* About this task
Please rewrite every line of the records below as a numbered list, leaving out the blank lines.

* Information supplied
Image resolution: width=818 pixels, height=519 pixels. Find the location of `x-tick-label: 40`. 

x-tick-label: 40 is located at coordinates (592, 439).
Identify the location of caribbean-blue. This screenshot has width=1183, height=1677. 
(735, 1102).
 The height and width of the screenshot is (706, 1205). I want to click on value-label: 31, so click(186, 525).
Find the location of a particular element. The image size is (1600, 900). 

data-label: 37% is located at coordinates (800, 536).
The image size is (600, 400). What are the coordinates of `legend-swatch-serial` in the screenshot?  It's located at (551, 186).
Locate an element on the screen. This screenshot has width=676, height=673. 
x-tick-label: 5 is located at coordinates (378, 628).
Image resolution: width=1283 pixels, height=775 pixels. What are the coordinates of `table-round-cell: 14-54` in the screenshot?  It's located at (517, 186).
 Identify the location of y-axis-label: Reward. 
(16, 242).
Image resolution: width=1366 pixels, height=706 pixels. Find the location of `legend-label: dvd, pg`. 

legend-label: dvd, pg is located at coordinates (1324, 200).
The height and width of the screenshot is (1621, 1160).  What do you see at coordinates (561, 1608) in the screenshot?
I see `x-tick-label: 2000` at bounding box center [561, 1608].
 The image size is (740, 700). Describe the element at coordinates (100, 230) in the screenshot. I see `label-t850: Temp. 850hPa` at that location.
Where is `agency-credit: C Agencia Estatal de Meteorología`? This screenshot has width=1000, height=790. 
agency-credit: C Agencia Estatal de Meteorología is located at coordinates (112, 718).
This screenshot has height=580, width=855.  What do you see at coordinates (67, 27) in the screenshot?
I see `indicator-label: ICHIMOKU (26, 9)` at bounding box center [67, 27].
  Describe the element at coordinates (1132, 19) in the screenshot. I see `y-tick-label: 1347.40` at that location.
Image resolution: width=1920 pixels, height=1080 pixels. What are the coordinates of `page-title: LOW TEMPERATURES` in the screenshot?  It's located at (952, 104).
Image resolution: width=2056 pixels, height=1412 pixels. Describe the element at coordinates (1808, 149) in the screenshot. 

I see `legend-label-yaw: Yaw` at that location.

* Result
1. Image resolution: width=818 pixels, height=519 pixels. Find the location of `x-tick-label: 40`. 
2. x-tick-label: 40 is located at coordinates (592, 439).
3. Identify the location of caribbean-blue. This screenshot has width=1183, height=1677. 
4. (735, 1102).
5.  The height and width of the screenshot is (706, 1205). I want to click on value-label: 31, so click(186, 525).
6. Find the location of a particular element. The image size is (1600, 900). 
7. data-label: 37% is located at coordinates (800, 536).
8. The image size is (600, 400). What are the coordinates of `legend-swatch-serial` in the screenshot?  It's located at (551, 186).
9. Locate an element on the screen. This screenshot has width=676, height=673. 
10. x-tick-label: 5 is located at coordinates (378, 628).
11. Image resolution: width=1283 pixels, height=775 pixels. What are the coordinates of `table-round-cell: 14-54` in the screenshot?  It's located at (517, 186).
12.  Identify the location of y-axis-label: Reward. 
13. (16, 242).
14. Image resolution: width=1366 pixels, height=706 pixels. Find the location of `legend-label: dvd, pg`. 
15. legend-label: dvd, pg is located at coordinates (1324, 200).
16. The height and width of the screenshot is (1621, 1160).  What do you see at coordinates (561, 1608) in the screenshot?
17. I see `x-tick-label: 2000` at bounding box center [561, 1608].
18.  The image size is (740, 700). Describe the element at coordinates (100, 230) in the screenshot. I see `label-t850: Temp. 850hPa` at that location.
19. Where is `agency-credit: C Agencia Estatal de Meteorología`? This screenshot has width=1000, height=790. 
20. agency-credit: C Agencia Estatal de Meteorología is located at coordinates (112, 718).
21. This screenshot has height=580, width=855.  What do you see at coordinates (67, 27) in the screenshot?
22. I see `indicator-label: ICHIMOKU (26, 9)` at bounding box center [67, 27].
23.   Describe the element at coordinates (1132, 19) in the screenshot. I see `y-tick-label: 1347.40` at that location.
24. Image resolution: width=1920 pixels, height=1080 pixels. What are the coordinates of `page-title: LOW TEMPERATURES` in the screenshot?  It's located at (952, 104).
25. Image resolution: width=2056 pixels, height=1412 pixels. Describe the element at coordinates (1808, 149) in the screenshot. 
26. I see `legend-label-yaw: Yaw` at that location.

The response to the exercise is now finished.